While var, varp, std, stp, corr, covar , beta, wsum and other 8 basic functions correspond to the TopN series of functions whose final results are of DOUBLE type, but when the calculated columns X and Y are of DECIMAL type, The intermediate result of the calculation is represented by DECIMAL128, which can avoid the loss of precision. Of course, using DECIMAL for intermediate results of calculations also has disadvantages. Firstly, the calculation will take longer, and secondly, overflow may occur. The current version does not throw an exception when calculation overflow occurs, which requires special attention.
The number of significant digits of DECIMAL128 is 38 (including the digits before and after the decimal point). For example, to calculate the variance of price data, the data of 18.2345 has a total of 6 valid data, and 12 digits after square, if there are 100 million numbers (8 digits), the total effective digits are 20 digits, far lower than 38, not overflow will appear. But if there are too many decimal places, for example, the number of decimal places increases from 4 to 15, so that the effective number of price data is 17, and 34 after squared, 10,000 numbers may exceed the 38 effective numbers of DECIMAL128. When encountering data with a particularly large number of decimal places, either convert it to DOUBLE type for processing, or use functions such as decimal32, decimal64, and decimal128 to first reduce the data precision.

··········

■ EXERCISE REQUIREMENTS: Carry on the passage about DECIMAL precision in calculations from the point where it stops.

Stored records

··········

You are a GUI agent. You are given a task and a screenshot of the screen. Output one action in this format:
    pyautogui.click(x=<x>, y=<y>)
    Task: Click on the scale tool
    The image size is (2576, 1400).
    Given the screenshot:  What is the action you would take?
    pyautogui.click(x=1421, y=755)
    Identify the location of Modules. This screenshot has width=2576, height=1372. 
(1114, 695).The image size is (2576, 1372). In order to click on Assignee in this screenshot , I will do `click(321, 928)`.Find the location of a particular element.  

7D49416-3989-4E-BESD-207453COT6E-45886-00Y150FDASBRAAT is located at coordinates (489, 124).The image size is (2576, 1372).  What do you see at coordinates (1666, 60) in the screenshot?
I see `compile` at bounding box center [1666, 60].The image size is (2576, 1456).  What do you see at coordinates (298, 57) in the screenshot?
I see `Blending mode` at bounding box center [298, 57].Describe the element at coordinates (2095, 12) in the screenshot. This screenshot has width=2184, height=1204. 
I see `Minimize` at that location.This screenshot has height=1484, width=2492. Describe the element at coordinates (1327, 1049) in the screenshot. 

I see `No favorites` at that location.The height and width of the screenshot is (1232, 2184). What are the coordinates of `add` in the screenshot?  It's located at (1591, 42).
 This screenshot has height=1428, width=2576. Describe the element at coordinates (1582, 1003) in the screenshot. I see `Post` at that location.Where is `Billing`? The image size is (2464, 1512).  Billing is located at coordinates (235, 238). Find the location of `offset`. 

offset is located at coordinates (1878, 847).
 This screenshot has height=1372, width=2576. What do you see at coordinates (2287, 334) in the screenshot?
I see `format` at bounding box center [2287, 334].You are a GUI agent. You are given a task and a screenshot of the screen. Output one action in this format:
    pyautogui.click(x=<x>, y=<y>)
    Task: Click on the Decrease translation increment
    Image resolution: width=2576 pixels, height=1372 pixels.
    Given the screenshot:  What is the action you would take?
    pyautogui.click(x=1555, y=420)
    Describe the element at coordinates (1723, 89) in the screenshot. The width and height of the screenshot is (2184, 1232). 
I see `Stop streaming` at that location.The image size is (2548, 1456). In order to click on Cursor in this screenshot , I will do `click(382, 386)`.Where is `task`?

··········

■ ANSWER AREA:
7. Summary
This tutorial introduces the calculation rules of TopN, and the application of 36 built-in mTopN, tmTopN, cumTopN series functions in offline computing and stream computing scenarios, and specifically introduces the implementation method of custom TopN.
In future versions, DolphinDB will support more built-in TopN calculation functions.